GIVEN ENTRIES Start Marker

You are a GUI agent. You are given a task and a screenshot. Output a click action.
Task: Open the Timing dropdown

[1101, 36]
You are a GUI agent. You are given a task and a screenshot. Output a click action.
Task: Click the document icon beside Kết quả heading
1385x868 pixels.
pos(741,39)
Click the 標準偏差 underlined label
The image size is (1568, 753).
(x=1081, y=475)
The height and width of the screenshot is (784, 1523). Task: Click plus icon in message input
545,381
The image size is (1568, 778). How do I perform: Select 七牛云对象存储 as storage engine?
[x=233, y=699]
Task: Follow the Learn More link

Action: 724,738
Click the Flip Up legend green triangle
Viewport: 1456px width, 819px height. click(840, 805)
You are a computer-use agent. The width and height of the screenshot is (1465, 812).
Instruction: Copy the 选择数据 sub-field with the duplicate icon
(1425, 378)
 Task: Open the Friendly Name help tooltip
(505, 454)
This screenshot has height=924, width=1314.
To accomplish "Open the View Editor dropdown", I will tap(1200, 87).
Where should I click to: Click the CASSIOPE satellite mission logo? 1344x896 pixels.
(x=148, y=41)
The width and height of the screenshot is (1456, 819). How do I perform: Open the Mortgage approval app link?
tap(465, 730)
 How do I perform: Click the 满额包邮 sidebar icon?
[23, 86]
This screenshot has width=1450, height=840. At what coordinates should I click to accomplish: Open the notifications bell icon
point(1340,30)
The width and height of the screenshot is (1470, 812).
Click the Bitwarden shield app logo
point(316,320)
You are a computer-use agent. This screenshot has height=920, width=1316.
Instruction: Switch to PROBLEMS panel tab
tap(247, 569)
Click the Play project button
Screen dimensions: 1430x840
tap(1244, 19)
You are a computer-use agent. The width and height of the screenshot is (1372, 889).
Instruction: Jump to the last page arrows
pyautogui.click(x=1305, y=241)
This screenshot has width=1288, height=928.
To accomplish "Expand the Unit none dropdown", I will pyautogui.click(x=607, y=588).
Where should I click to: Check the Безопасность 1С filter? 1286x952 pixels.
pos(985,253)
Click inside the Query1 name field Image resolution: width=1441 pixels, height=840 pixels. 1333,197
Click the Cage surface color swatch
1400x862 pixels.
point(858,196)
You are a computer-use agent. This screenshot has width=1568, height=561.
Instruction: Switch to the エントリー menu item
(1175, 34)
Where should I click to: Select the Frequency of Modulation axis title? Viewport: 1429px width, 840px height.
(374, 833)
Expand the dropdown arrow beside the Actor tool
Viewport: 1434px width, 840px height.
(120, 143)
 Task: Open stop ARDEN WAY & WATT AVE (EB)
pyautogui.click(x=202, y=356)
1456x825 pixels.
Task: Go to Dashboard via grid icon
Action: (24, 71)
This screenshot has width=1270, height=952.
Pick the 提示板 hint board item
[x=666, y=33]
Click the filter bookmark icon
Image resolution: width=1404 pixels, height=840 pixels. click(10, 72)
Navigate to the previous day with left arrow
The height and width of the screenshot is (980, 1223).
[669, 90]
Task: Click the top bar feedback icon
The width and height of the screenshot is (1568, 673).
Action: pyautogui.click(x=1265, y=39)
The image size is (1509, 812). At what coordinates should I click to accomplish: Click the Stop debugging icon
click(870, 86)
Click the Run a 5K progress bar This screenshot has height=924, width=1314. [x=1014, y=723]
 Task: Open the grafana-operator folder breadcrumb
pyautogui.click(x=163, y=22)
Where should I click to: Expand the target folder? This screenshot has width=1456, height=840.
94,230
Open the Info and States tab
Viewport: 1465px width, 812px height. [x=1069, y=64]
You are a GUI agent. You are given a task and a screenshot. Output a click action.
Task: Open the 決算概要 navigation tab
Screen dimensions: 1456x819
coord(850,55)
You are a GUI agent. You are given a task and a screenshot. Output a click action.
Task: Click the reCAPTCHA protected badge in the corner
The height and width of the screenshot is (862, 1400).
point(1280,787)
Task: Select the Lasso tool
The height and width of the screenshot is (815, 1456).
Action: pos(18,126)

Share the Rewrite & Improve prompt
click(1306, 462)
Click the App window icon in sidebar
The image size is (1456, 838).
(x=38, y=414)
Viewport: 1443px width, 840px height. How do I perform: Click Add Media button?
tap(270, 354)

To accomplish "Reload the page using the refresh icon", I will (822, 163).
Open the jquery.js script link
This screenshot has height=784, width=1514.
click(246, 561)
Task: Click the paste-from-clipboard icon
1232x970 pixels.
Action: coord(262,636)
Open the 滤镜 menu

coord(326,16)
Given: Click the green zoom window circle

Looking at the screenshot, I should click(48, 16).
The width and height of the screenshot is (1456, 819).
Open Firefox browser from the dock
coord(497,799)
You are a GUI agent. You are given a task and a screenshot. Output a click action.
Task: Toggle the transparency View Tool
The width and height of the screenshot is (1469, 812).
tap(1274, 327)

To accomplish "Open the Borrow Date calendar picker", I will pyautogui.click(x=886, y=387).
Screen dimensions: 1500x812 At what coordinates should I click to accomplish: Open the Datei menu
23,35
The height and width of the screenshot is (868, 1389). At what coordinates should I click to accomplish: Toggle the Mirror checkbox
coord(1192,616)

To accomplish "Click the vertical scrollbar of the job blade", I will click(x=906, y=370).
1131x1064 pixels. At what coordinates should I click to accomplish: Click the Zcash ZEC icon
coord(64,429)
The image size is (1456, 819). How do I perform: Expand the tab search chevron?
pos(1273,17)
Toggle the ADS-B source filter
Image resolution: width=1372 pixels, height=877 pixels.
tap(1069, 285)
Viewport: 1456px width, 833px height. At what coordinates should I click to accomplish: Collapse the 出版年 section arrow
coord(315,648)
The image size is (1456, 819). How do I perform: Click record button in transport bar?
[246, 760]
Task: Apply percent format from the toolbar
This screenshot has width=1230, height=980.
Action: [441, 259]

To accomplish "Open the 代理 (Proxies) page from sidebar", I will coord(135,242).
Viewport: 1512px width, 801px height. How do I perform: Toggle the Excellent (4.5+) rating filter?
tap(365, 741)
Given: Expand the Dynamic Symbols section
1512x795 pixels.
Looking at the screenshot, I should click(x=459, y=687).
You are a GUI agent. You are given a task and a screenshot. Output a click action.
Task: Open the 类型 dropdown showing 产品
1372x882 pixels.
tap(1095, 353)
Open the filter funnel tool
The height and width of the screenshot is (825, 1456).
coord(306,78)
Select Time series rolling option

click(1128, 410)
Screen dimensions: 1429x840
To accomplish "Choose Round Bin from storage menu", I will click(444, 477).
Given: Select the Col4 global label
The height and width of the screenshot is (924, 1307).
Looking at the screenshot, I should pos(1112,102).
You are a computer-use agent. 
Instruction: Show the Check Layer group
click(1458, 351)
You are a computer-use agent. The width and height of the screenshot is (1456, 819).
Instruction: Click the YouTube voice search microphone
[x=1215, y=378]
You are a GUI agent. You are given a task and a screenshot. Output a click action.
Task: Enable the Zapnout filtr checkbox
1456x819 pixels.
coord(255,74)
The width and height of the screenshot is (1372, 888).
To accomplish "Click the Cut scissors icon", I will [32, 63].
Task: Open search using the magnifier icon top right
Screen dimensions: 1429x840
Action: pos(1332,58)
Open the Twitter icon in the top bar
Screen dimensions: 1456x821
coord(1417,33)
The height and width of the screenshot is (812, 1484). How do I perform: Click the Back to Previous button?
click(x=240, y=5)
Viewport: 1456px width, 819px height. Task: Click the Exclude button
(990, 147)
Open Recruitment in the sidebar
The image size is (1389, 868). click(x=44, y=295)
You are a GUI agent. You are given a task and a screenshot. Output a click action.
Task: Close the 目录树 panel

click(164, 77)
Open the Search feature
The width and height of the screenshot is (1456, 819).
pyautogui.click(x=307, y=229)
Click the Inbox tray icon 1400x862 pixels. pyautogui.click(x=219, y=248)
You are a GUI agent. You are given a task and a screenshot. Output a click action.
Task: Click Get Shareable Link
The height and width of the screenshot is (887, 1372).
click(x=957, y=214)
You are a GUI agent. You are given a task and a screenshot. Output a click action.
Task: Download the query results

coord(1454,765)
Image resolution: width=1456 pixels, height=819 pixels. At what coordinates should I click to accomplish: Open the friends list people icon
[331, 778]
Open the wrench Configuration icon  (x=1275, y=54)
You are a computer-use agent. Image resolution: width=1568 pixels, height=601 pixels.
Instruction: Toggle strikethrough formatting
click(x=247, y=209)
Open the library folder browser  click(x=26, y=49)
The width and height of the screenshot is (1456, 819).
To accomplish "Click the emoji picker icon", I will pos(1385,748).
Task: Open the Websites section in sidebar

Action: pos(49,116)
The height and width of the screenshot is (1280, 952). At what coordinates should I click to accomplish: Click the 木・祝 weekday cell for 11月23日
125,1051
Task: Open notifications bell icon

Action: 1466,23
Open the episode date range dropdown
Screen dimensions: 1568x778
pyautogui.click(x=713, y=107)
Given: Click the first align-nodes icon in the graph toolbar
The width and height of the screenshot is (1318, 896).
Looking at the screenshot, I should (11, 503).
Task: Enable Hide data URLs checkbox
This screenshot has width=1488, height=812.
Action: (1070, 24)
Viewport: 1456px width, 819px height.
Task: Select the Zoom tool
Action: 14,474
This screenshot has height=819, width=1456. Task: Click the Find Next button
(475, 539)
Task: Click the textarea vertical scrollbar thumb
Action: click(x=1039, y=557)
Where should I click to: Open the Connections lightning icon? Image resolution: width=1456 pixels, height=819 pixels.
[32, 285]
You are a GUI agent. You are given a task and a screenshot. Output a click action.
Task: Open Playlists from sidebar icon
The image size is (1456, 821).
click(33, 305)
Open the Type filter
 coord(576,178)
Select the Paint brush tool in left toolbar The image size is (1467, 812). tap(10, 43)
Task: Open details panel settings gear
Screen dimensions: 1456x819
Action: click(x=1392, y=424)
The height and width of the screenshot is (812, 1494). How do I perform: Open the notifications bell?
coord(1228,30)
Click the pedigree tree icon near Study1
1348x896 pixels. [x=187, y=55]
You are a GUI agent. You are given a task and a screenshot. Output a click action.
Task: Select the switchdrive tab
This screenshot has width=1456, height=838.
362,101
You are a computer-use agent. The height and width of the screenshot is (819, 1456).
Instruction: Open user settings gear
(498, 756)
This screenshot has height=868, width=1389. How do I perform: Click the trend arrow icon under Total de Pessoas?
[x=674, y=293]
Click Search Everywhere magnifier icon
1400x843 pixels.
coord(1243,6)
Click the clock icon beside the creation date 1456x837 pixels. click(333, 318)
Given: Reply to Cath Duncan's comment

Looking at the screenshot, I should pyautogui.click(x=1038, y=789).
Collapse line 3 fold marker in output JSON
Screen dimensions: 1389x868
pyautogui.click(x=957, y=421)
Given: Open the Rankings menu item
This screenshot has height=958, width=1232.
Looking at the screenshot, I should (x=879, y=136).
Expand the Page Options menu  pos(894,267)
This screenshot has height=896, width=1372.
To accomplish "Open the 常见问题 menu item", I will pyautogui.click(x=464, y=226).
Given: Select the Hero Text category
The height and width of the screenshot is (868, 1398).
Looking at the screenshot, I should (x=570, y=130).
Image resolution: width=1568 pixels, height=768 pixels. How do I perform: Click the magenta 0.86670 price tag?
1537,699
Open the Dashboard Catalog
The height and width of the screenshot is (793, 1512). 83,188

GIVEN ENTRIES End Marker

# DIRECTIONS
Checking the data above line by line, please work out how many lines include "left", and reply with the number only.

# RESULT OF THE EXERCISE
2